By Jan Wolfe
WASHINGTON (Reuters) – Texas legal regulators have asked a judge to discipline attorney Sidney Powell for filing lawsuits they say were frivolous in support of former President Donald Trump’s false claims of election fraud.
The disciplinary action is a major development in what has become a nationwide effort to punish pro-Trump lawyers who tried to overturn the November 2020 presidential election result, but is not a final finding of wrongdoing.
A Texas state court judge will hear the complaint and decide whether to impose a sanction and what that might be.
In the complaint made public on Tuesday, the State Bar of Texas Commission for Lawyer Discipline said Powell “had no reasonable basis” for filing lawsuits challenging President Joe Biden’s victories in key battleground states.
“Respondent (Powell) had no reasonable basis to believe the lawsuits she filed were not frivolous,” the complaint stated and called the suits a violation of a federal ethics rule requiring an attorney’s due diligence before asserting claims in court.

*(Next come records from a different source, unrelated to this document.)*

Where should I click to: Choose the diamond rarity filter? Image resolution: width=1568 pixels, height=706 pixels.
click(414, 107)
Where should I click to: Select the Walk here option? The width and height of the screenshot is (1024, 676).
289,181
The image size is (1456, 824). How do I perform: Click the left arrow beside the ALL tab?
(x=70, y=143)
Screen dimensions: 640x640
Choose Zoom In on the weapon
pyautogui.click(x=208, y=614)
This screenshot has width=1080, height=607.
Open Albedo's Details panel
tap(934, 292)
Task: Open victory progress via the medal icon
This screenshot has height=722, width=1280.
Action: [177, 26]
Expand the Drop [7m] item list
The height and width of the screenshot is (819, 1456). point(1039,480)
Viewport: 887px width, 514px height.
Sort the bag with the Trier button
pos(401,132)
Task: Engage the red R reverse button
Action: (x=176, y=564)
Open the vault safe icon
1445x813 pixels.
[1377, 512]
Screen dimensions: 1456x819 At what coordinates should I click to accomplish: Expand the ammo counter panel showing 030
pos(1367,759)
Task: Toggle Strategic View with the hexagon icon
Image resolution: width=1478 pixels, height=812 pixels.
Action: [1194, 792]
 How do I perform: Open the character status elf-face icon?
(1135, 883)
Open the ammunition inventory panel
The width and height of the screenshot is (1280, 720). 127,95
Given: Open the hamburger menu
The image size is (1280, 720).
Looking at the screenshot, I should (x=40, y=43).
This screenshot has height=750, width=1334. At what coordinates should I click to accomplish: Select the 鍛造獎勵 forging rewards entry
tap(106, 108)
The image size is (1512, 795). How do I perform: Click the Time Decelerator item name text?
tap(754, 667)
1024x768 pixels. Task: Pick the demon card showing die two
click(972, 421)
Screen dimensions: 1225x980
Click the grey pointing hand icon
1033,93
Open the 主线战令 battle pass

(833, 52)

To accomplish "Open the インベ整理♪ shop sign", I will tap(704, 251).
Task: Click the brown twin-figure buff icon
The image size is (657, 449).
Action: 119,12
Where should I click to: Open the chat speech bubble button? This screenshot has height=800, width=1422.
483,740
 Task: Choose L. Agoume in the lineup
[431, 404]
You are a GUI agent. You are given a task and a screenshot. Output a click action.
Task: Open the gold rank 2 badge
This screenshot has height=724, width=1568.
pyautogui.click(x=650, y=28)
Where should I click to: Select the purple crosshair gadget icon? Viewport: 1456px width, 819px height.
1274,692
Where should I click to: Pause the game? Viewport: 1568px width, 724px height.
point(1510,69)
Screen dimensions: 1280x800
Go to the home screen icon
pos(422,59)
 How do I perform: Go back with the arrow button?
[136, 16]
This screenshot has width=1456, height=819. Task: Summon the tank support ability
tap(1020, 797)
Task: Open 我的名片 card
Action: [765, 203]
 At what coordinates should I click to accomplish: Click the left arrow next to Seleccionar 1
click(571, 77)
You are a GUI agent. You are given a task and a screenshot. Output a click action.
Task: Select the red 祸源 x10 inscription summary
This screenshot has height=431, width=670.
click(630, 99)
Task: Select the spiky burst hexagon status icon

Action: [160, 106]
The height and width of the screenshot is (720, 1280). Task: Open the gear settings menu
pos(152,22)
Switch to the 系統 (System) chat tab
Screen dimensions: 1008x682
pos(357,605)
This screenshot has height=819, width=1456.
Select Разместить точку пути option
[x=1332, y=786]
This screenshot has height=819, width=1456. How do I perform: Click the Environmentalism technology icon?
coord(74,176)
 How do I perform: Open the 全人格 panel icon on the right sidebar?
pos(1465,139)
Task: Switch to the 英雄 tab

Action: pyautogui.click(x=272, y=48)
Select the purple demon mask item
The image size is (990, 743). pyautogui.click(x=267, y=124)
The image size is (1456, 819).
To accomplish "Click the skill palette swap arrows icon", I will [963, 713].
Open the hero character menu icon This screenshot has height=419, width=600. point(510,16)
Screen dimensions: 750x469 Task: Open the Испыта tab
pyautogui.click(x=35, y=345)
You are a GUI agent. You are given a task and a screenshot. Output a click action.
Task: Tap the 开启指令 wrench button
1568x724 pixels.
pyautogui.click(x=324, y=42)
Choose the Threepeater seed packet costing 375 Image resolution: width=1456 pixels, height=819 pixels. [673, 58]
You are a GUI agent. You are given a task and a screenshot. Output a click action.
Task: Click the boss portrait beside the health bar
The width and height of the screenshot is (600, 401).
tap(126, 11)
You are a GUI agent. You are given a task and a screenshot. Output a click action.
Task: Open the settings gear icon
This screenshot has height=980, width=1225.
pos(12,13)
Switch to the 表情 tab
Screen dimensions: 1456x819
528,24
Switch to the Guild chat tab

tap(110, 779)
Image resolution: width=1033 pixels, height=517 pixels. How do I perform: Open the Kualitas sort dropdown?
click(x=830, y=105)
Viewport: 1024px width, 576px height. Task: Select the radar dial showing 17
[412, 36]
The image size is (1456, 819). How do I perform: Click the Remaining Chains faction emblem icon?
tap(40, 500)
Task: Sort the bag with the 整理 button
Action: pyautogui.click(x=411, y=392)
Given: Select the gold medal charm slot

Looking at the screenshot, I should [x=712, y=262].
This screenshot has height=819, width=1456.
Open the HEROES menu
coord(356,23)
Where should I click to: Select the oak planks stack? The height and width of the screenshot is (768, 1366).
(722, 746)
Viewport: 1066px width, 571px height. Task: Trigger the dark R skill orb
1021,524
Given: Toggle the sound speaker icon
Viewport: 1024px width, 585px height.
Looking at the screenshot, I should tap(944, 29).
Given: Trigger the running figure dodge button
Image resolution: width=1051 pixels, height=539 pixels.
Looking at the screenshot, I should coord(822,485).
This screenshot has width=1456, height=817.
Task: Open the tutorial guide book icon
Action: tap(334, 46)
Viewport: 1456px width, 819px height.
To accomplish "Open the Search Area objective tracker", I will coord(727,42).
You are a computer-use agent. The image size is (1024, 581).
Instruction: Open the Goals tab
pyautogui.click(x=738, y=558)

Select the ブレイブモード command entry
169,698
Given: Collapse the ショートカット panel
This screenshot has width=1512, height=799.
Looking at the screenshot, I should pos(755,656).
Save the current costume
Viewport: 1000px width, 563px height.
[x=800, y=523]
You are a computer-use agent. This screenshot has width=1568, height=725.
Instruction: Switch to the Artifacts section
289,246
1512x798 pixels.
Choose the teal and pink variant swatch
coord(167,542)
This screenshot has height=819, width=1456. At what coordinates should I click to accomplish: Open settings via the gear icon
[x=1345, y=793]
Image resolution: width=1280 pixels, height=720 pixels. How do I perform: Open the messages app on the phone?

Powell said in a statement that she looked forward to presenting evidence to clear her name.
“The Texas bar decision was totally expected, but it is an unfortunate and poor decision by the Bar,” Powell said. “No lawyer could practice law under the rule they would set for me.”
Powell represented Trump’s campaign when he sought to overturn the election result. His campaign distanced itself from Powell after she claimed without evidence at a Nov. 19 news conference that electronic voting systems had switched millions of ballots to Biden.
In August, a federal judge in Michigan said an election lawsuit Powell filed in that state was frivolous.
“This lawsuit represents a historic and profound abuse of the judicial process,” U.S. District Judge Linda Parker said in her decision, adding that the case “was never about fraud – it was about undermining the people’s faith in our democracy and debasing the judicial process to do so.”
Powell and lawyers with whom she worked have appealed that ruling, saying her conduct was ethical.